Bud Selig is at the brink of near total victory in the PED war. He will soon have suspended all the Biogenesis players and will have presided over a sea change in which most players in the game have shifted from silence or tacit acceptance of PED use to where they are publicly decrying such use. Some of this was natural evolution, some of it happenstance, some of it skillful maneuvering, but Selig is poised to get almost all the credit.
But one way in which he could risk these gains is by overreaching. Specifically, by taking the tack outlined by the Daily News the other day and insisting that his suspension of Alex Rodriguez be done under his “best interests” powers rather than under the Joint Drug Agreement, thereby cutting off A-Rod’s appeal rights. Such a move would certainly be tough, but it also might be counterproductive:
If Selig uses his best-interest powers and suspends Rodriguez under the CBA rather than the joint drug agreement, he will basically be taking him off the field before he can appeal — before the due process — and place himself in a position of being the judge and jury for Rodriguez, leading up to protracted arbitration.
From the players’ perspective, that is not ideal due process. The union, whether led by Weiner or somebody else, may decide to fight for that principle, which could lead to a messy labor battle, with new faces at the table.

_ _ _ _ _ _ _

*To do*.
(1) In the article on Bud Selig and the PED war, under which powers does the Daily News suggest Selig suspend Alex Rodriguez?
(2) Pick up the article on Bud Selig and the PED war after its last sentence and carry it on.
None of the data after this point is needed.

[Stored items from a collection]
_ _ _ _ _ _ _

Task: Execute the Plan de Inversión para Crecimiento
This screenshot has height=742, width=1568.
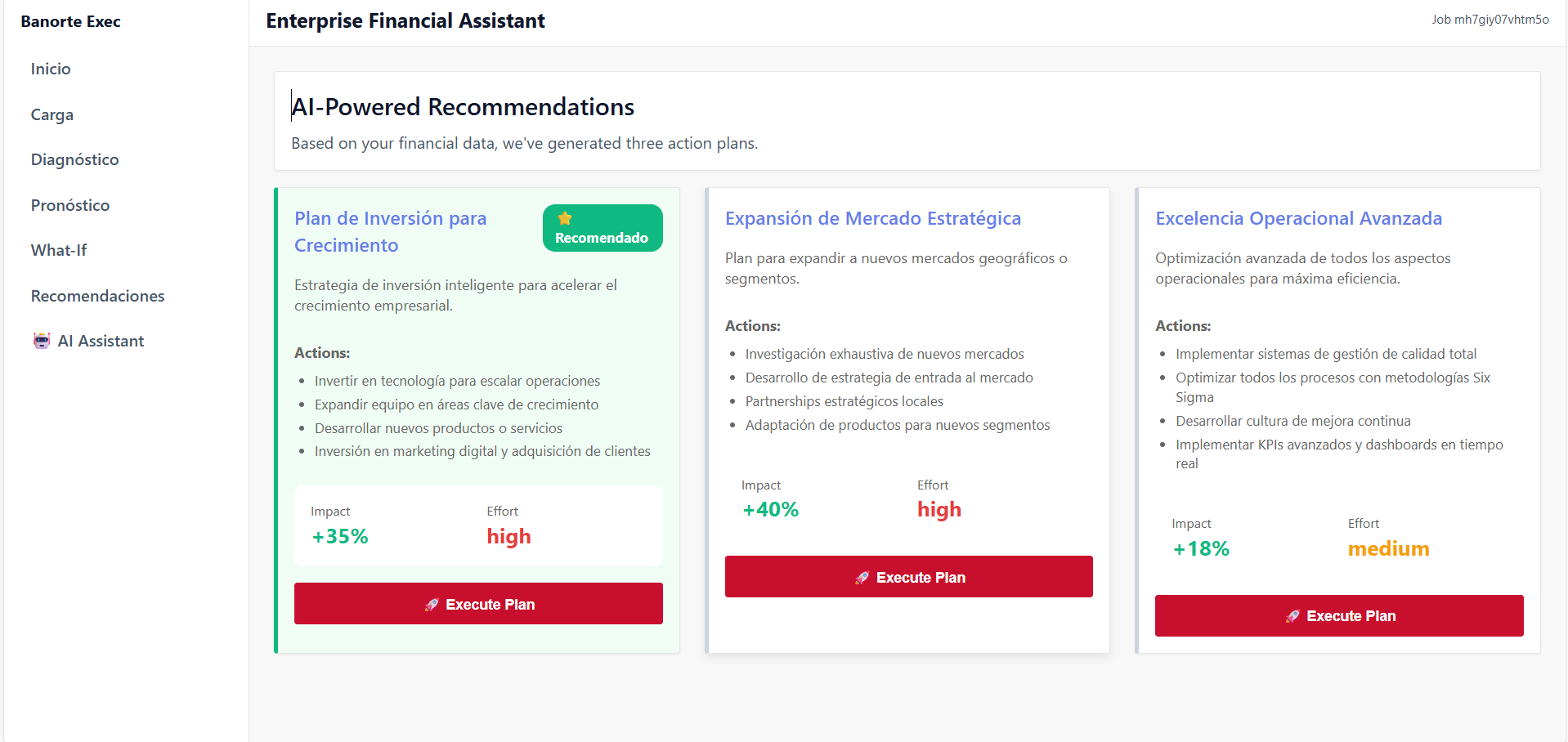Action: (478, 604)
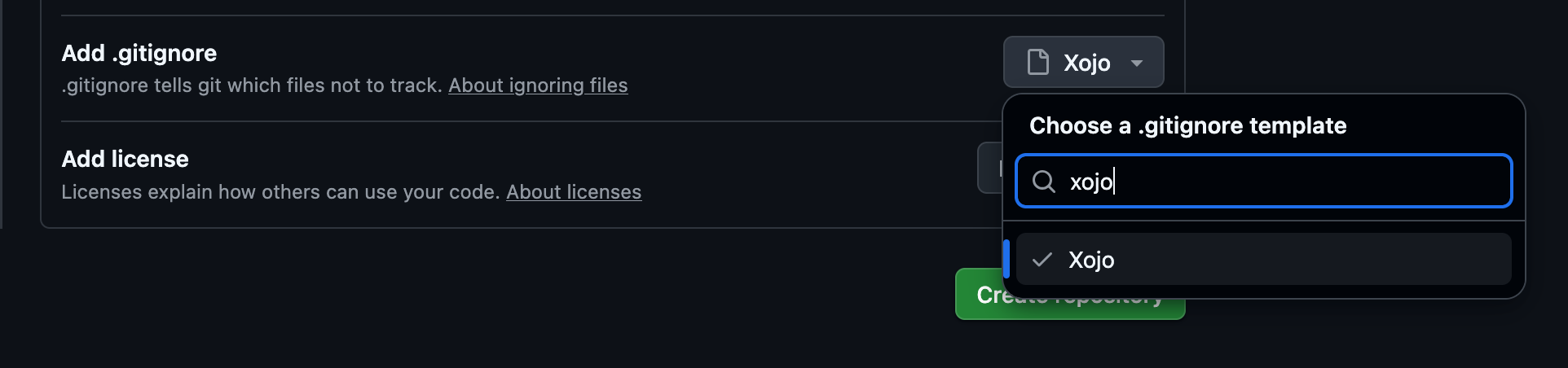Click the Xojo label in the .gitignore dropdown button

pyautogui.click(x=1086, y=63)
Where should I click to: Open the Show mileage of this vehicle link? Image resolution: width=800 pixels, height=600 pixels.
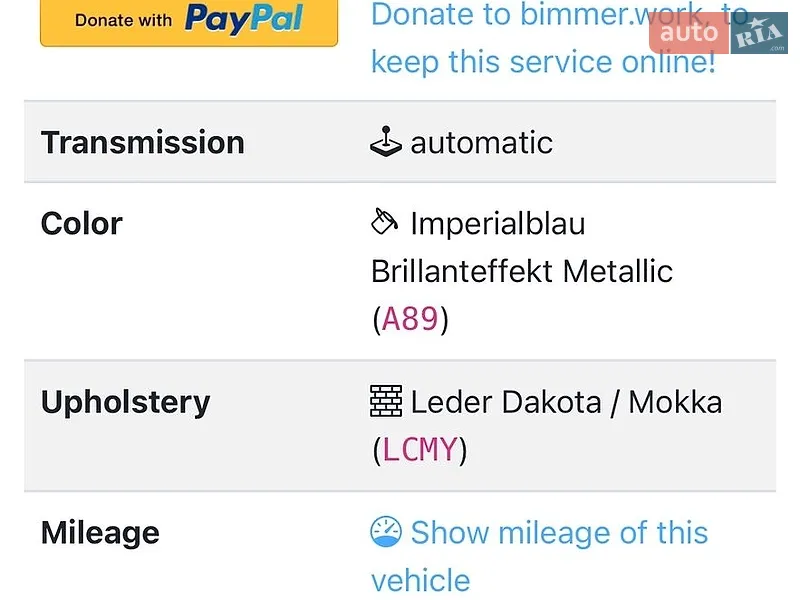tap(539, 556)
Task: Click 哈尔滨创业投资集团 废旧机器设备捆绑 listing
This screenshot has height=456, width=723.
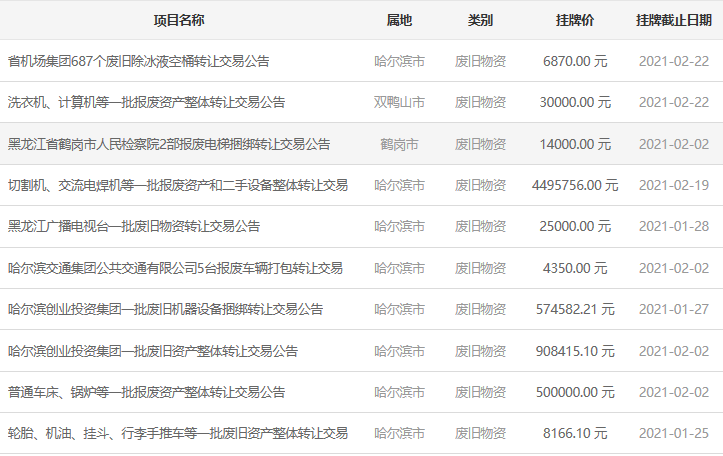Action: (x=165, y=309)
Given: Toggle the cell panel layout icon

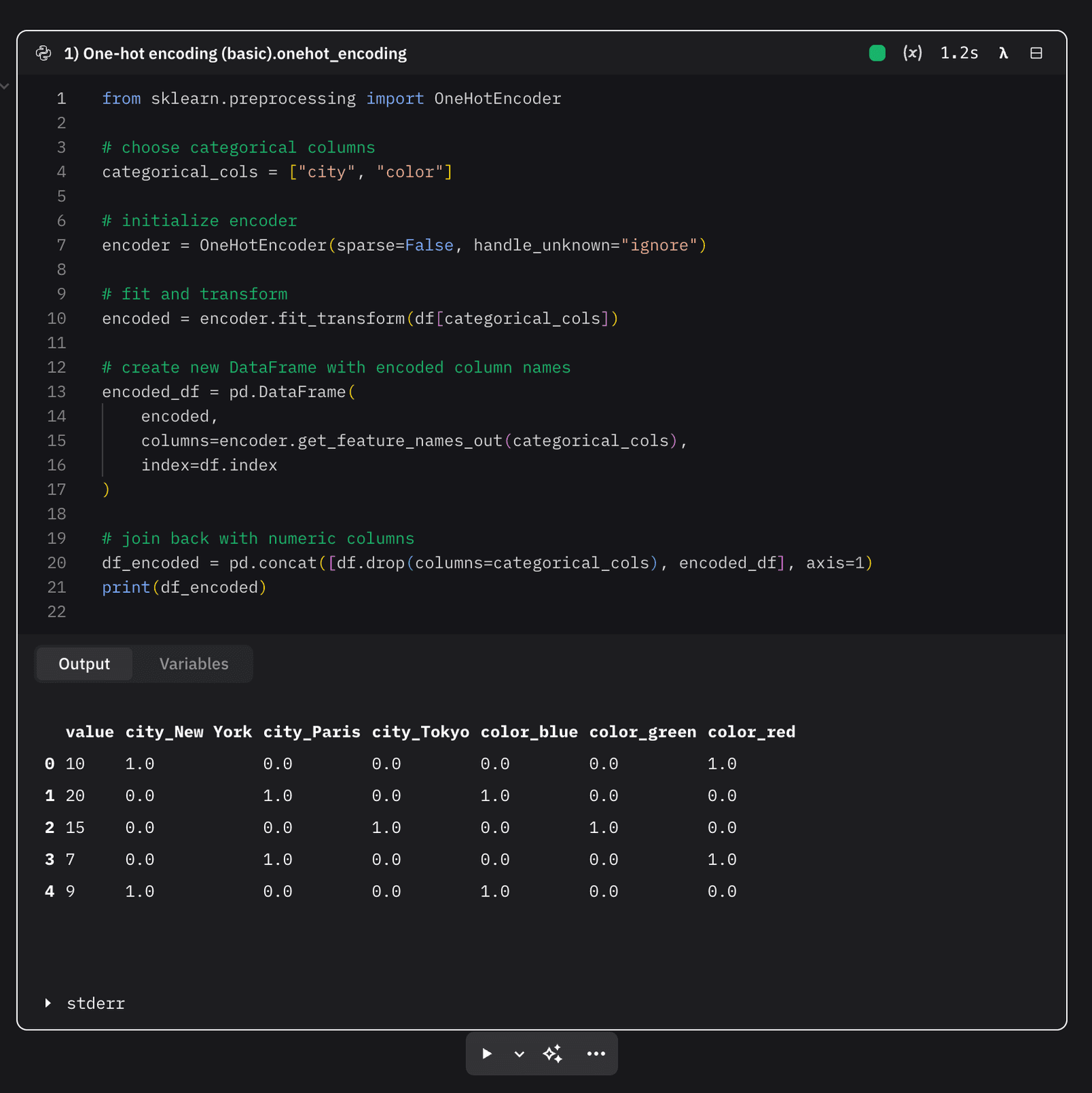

_ _ _ _ _ _ _

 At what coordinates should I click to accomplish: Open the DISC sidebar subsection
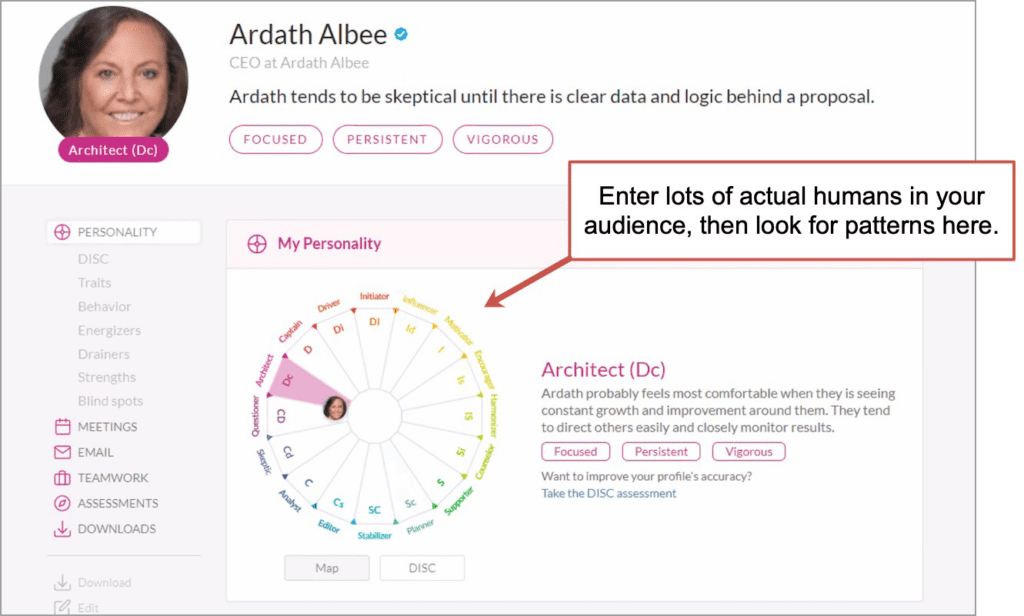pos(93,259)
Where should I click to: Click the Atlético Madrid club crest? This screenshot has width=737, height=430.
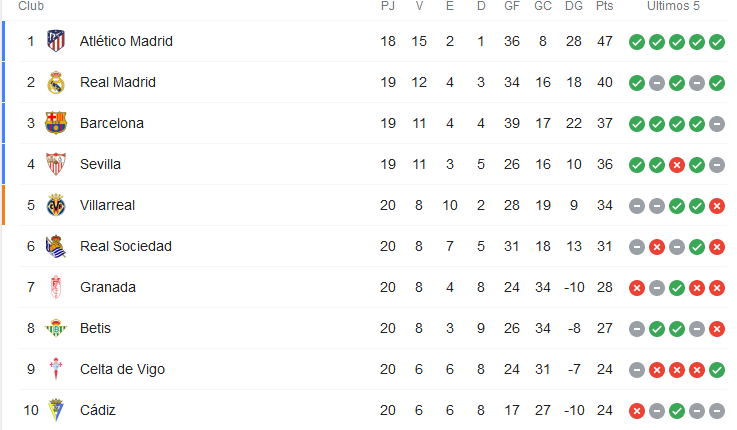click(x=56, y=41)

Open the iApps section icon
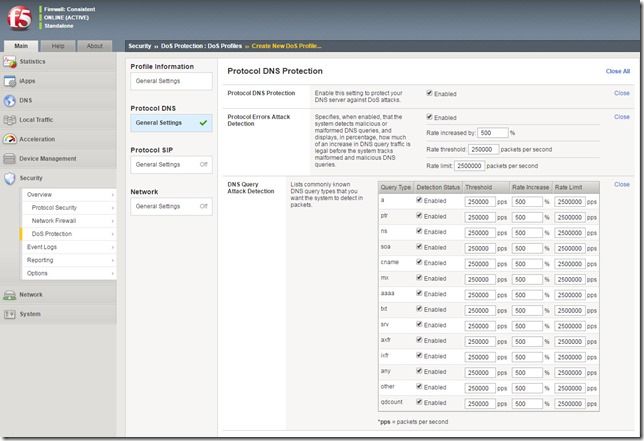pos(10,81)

_ _ _ _ _ _ _

*Task results*.
(1) His "best interests" powers, rather than the Joint Drug Agreement.

(2)
I don’t think there’s any “may” about it. Such a move would be seen by the union as a power grab. Rank and file players could very easily see A-Rod as a different type of offender than they might be and be fine with harsh discipline, but I believe they’d feel threatened if Selig changes the procedures in place so radically in midstream. That could lead to the union joining in with any fight A-Rod mounts, which could involve a run to federal court for an injunction and litigation that has nothing to do with A-Rod’s drug use and everything to do with the Commissioner’s power.
The alternative: suspend him under the JDA, let the Yankees deal with the awkwardness of A-Rod still being around pending appeal, but declare total victory as Commissioner with the union giving you almost unprecedented backing.
Olney says Selig could use that as a basis for then demanding tougher penalties for first time offenders. Maybe that works, maybe it doesn’t. But it certainly puts him and baseball in the catbird seat, with A-Rod’s appeal being a relatively minor distraction rather than having Selig on the defensive with a big court battle in which arguments are made that Bud went too far.